Geospatial Analysis

Geographic Information Systems

It once was a map, now it represents a visual database of your resources

Geospatial Analysis is the catch-phrase of GIS maps and statistical investigations of data scattered with a reference to ‘place’. It is linkages found based on where and why something happens. Geospatial Analyses are conducted, normally, in GIS programs. Because technology has multiplied our abilities to overlay data as spatial references, we are able to discover new possibilities.

GIS maps have been considered “pretty pictures” for centuries. But now, we consider them virtual representations of the data seated inside. In FRASS, we use those hidden data linkages to discover new management possibilities. In the process, we discover hidden value to be revealed for our clients.

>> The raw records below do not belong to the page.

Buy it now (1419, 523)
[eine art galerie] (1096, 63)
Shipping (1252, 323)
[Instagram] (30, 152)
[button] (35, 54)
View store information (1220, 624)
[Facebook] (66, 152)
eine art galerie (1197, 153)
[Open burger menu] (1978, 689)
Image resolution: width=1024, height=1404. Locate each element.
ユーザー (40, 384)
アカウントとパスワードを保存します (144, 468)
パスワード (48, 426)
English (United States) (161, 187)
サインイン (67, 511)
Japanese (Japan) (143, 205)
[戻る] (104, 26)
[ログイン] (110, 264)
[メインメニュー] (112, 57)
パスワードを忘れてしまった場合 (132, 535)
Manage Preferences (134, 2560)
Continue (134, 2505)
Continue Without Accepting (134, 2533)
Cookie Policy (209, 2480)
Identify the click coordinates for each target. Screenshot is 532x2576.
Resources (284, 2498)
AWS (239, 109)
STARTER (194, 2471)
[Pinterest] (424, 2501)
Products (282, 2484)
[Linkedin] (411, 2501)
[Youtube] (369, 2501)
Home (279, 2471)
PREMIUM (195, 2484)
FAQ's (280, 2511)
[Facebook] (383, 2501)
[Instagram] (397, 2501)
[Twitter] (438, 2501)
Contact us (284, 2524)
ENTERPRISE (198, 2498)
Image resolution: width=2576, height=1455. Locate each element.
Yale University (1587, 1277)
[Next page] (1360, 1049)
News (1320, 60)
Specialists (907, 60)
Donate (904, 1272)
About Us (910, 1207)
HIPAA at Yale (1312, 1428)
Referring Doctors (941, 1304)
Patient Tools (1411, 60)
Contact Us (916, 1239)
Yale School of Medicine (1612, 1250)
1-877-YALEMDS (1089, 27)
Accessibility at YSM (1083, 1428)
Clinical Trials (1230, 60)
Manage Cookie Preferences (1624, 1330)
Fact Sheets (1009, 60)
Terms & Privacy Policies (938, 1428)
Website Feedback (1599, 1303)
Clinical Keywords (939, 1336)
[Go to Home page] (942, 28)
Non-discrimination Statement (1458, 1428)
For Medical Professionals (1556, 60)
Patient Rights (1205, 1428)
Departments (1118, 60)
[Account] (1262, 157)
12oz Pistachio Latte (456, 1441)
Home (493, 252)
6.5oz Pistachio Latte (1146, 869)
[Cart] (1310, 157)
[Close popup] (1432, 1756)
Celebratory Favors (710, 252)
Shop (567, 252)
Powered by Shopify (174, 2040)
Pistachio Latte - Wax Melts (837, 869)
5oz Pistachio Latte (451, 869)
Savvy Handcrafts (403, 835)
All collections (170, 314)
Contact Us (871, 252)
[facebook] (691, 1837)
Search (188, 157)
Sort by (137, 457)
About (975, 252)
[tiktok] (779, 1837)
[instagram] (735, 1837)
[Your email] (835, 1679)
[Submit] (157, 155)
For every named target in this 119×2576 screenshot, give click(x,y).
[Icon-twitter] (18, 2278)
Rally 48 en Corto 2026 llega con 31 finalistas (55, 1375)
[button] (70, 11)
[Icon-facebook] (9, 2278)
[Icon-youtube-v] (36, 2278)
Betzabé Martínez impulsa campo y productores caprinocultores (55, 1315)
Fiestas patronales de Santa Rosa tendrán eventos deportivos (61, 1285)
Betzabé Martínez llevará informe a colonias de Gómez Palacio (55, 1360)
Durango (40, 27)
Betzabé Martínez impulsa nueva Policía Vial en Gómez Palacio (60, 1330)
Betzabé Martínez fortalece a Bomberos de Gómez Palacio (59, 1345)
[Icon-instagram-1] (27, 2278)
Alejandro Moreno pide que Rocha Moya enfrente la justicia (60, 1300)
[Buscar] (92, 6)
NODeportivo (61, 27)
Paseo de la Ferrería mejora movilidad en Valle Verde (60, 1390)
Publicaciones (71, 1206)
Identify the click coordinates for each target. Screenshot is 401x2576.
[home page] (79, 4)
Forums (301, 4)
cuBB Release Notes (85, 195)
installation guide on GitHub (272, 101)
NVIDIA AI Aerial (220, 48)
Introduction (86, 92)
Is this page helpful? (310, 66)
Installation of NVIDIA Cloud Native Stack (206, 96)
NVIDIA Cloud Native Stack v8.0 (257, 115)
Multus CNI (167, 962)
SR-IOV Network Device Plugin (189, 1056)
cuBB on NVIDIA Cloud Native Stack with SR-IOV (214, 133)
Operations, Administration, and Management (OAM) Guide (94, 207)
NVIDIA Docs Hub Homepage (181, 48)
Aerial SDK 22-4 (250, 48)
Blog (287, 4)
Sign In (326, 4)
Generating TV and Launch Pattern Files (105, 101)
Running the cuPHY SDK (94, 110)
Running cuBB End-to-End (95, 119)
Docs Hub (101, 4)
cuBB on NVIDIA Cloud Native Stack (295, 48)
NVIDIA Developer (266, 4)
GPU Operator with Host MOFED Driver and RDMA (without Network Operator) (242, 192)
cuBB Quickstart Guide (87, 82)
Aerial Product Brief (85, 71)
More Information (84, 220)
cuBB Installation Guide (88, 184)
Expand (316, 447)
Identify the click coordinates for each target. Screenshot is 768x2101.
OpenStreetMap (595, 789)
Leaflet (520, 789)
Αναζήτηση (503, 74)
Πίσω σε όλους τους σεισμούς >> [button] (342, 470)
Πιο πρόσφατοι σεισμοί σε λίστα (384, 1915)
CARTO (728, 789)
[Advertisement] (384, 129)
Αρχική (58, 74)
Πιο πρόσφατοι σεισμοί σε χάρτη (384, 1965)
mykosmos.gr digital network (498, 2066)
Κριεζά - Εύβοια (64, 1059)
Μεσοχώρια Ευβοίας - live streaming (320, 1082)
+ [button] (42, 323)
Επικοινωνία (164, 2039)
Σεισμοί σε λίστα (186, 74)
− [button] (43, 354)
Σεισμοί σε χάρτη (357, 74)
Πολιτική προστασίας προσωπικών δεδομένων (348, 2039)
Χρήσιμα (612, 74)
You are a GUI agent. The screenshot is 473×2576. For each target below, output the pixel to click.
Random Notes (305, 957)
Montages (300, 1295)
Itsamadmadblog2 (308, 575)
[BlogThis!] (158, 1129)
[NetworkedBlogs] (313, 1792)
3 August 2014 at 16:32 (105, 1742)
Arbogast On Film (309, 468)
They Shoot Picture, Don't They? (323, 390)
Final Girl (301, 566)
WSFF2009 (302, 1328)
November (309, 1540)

GIS Maps give a visual foundation to spatial data

Metsker Maps

As recently as 1970, forestland management offices, county assessors, and real estate offices were stocked with Metsker Maps. These were the lands they managed, or sought to manage, and they needed reference to ‘place’. Maps were a foundation of “spatial acuity” – use them when you need to know where it is.

USGS Maps

By 1985, the United States Geological Survey (USGS) had produced color maps of most lands in the USA. These maps were put to operational scales showing detail at 1:12,000. Most displayed the legal land survey leading to section, township, and range corners and boundaries with section numbers displayed. They drew topographic lines across the landscape labeled every 20 feet of elevation change. Roads and road classes, streams, and lakes were mapped. These USGS color maps took position as the tool used by every natural resource manager. Data became a part of map images. It stayed in this ‘preferred position‘ as it totally replaced Metsker Maps in management offices.

Geospatial Analysis

Geographic Information System (GIS) computer programs began to take interest of natural resource management offices soon after mainframe computers were introduced. Operationally, analysts could create maps using data about their properties. It became an attractive addition to the land management virtual tool arsenal. However, by 1990, GIS maps generated in local offices provided only a thin map product. These were compared with the attractive USGS maps people were accustomed to. It was a time when GIS mapping was still anchored to users on mainframe computer systems.

This changed by mid-1990 as RAM memory and hard-drive storage capacity boosted the capacity of PC users. Network systems facilitated user-data-sharing. Two public domain GIS systems were developed in the 1970 and 80s:

  1. Map Overlay and Statistical System (MOSS GIS), and
  2. Geographic Resources Analysis Support System (GRASS GIS).

They each made the migration to the PC, but today it is GRASS GIS which gains interest. GRASS is most attractive because of its ability to analyze raster and vector data. It is licensed under the GNU General Public License (GPL). The software works on Windows, Mac OSX, and Linux computer operating systems. Did we mention, “it is Free-Ware“?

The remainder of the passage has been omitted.